*** Opening of Given records ***

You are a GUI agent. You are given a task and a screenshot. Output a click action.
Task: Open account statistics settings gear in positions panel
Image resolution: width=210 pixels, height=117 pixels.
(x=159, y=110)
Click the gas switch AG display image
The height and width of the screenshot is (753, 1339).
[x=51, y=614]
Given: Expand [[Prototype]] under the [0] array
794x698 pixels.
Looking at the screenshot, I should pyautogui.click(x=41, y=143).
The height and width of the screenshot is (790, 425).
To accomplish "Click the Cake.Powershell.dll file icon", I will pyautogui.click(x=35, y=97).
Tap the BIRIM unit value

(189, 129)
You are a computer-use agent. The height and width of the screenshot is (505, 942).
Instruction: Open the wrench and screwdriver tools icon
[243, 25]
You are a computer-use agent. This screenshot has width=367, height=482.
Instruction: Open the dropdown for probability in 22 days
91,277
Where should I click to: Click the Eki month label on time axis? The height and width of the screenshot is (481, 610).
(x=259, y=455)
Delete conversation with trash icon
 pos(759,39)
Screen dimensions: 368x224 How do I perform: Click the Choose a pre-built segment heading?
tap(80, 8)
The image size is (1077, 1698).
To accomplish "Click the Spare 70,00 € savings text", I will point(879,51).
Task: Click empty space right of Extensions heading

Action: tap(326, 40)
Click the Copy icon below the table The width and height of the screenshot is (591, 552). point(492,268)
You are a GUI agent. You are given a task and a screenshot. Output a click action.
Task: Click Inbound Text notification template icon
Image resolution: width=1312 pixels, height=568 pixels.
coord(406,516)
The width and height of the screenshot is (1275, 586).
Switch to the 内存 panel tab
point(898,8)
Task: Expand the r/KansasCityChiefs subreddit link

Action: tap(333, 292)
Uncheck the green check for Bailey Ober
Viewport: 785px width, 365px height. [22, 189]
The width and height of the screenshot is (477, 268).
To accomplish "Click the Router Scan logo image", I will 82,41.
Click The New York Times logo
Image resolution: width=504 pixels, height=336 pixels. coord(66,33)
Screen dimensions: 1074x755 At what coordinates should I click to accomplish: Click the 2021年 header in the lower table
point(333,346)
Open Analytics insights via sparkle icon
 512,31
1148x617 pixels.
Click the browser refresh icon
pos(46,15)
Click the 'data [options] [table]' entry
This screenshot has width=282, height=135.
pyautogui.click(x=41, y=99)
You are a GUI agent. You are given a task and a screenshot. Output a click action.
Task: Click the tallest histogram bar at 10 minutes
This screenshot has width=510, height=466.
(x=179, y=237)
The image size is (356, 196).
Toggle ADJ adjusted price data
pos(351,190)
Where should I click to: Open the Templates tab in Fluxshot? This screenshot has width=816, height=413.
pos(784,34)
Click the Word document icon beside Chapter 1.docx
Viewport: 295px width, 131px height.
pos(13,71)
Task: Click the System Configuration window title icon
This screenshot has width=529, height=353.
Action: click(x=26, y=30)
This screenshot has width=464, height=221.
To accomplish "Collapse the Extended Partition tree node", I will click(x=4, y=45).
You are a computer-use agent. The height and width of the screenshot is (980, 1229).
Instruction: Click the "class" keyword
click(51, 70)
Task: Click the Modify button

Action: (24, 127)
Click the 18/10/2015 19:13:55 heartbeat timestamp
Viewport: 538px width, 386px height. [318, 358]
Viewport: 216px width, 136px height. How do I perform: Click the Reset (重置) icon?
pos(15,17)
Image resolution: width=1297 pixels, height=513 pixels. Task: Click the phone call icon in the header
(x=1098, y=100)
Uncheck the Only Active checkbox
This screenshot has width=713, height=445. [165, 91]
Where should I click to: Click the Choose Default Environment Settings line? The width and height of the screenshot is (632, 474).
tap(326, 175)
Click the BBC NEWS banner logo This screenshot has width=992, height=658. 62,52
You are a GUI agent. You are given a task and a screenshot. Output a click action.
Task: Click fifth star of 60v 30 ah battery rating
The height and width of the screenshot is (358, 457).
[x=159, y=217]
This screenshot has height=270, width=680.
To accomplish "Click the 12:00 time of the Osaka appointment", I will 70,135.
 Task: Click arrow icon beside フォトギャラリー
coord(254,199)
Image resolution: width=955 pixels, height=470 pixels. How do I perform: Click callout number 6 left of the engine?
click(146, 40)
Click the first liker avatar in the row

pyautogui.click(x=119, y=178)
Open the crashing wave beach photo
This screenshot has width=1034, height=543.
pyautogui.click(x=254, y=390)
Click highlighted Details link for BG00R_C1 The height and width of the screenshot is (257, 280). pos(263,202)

*** Close of Given records ***

## Directions:
Whenever the word "will" occurs in a line of the records, that line counts once; state the total alone.

## Written solution:
5